### MATERIAL FOR THE TASK
+--

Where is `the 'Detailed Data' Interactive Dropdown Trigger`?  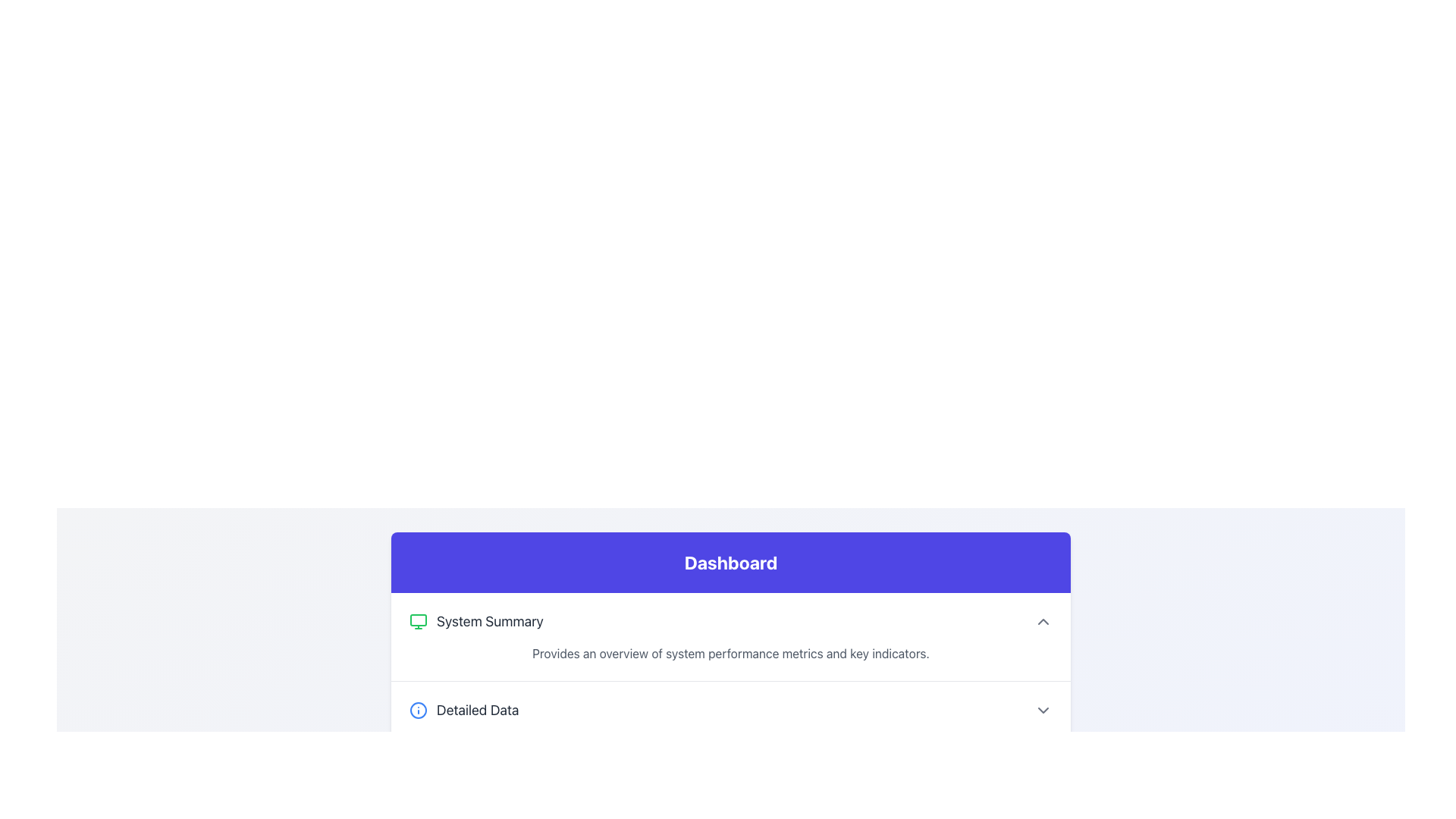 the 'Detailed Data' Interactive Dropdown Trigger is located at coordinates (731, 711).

+--

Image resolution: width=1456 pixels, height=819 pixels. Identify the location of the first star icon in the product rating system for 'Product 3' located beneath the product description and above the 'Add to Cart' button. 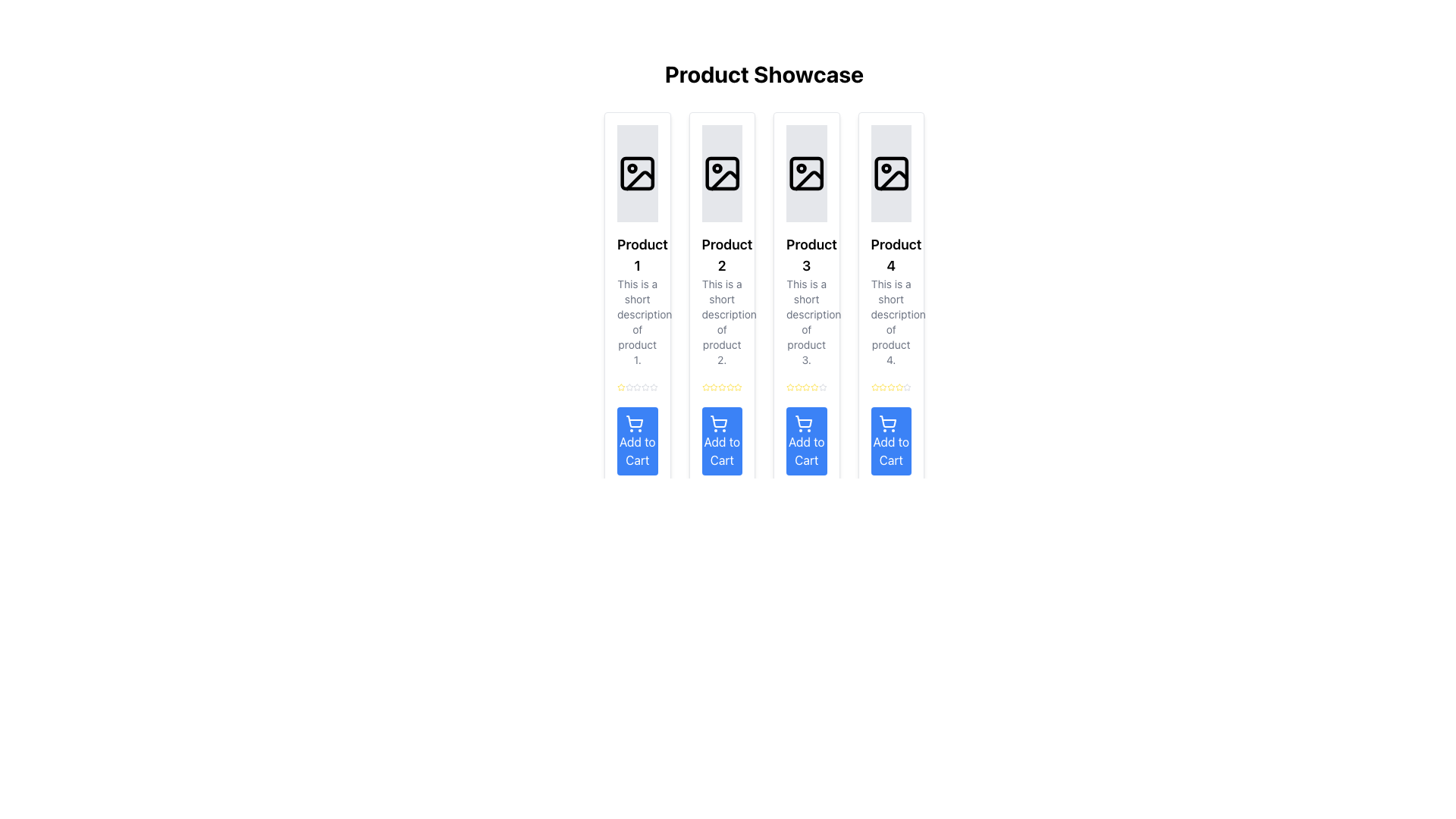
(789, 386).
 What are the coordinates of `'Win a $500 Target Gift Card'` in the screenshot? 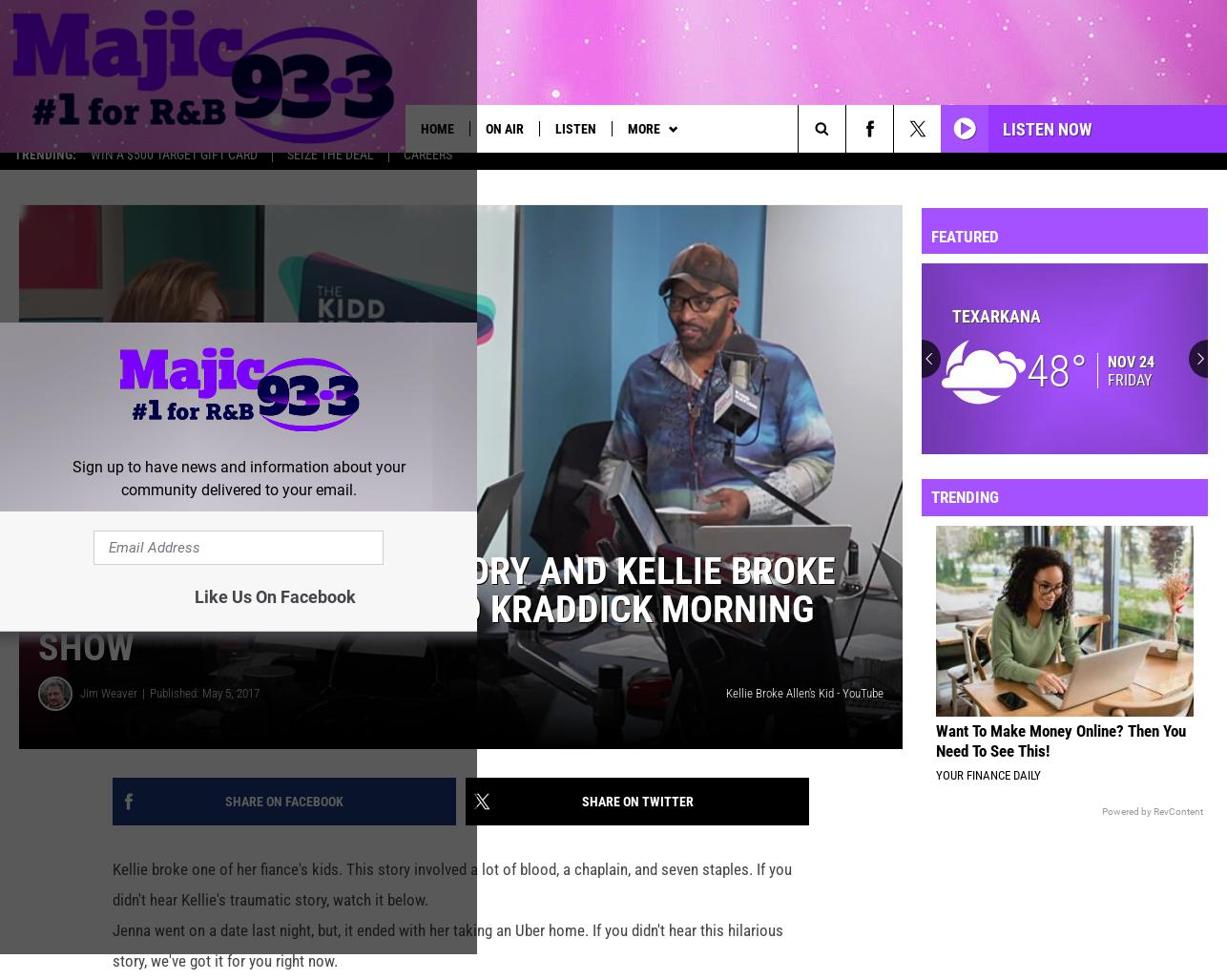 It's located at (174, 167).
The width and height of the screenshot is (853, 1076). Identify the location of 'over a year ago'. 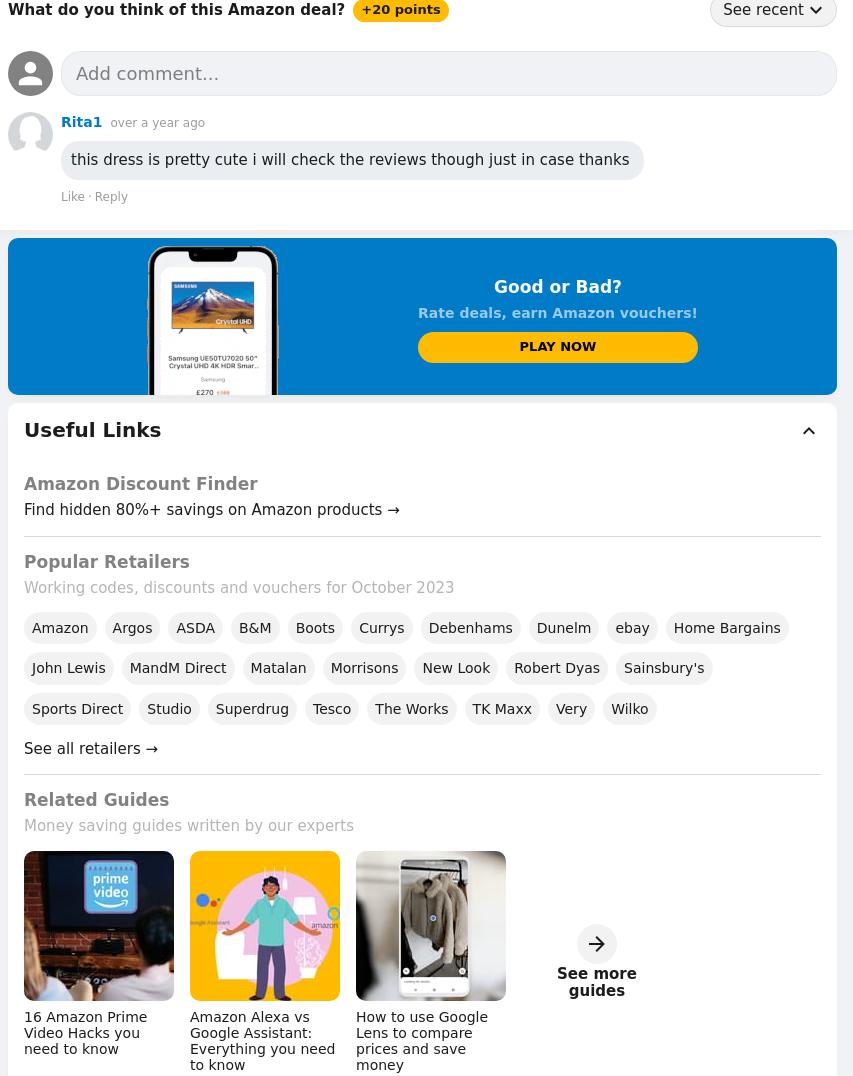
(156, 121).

+--

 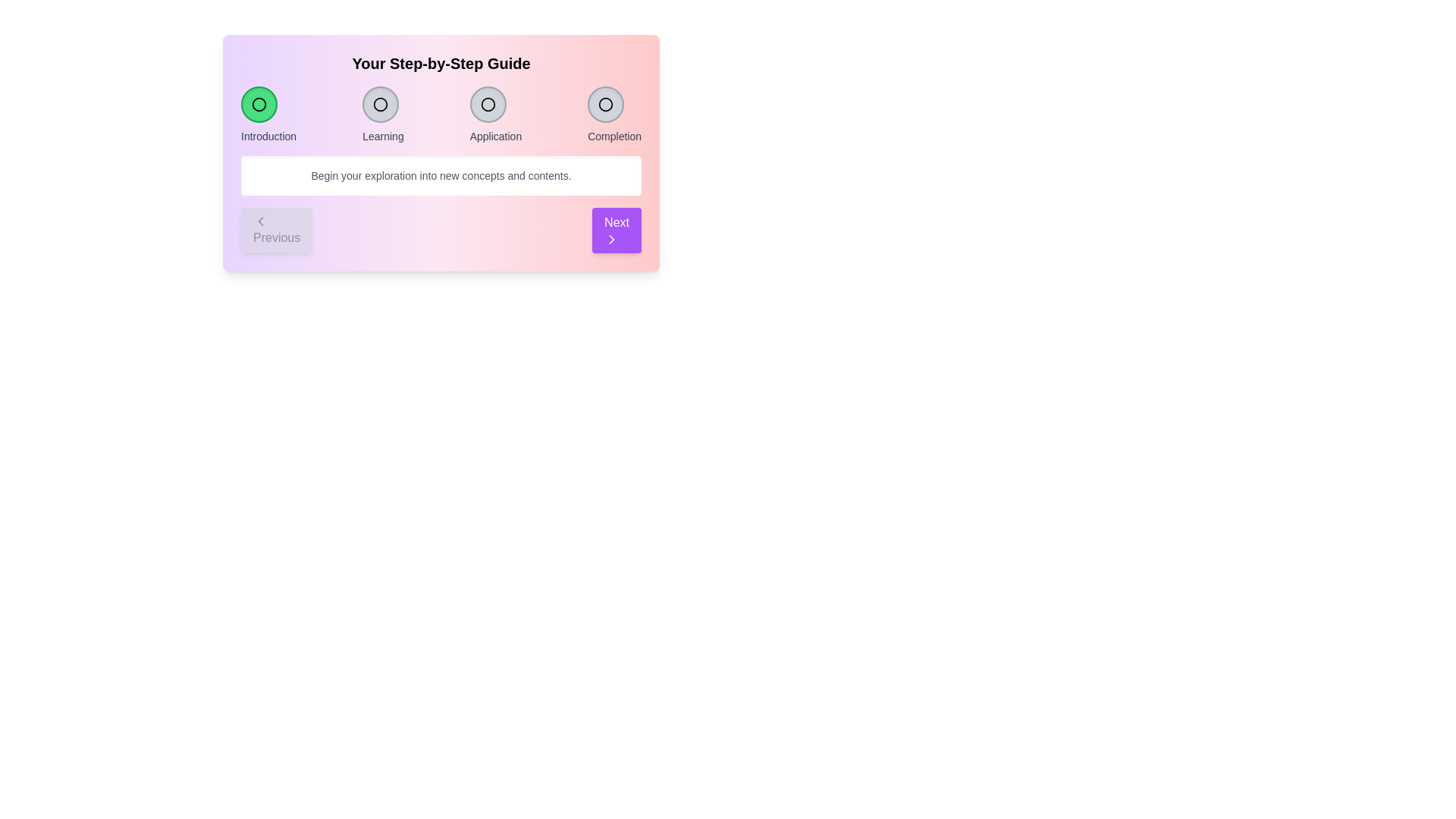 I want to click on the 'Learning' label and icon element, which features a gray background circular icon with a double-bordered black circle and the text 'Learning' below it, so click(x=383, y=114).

+--

### AIM
Between the lines holding "The width and" and "(156, 121).", inclusive, swap "screenshot" for "page image" and change nothing else. Return only those lines, without the pictures.

### TASK RESULT
The width and height of the page image is (853, 1076). Identify the location of 'over a year ago'. 
(156, 121).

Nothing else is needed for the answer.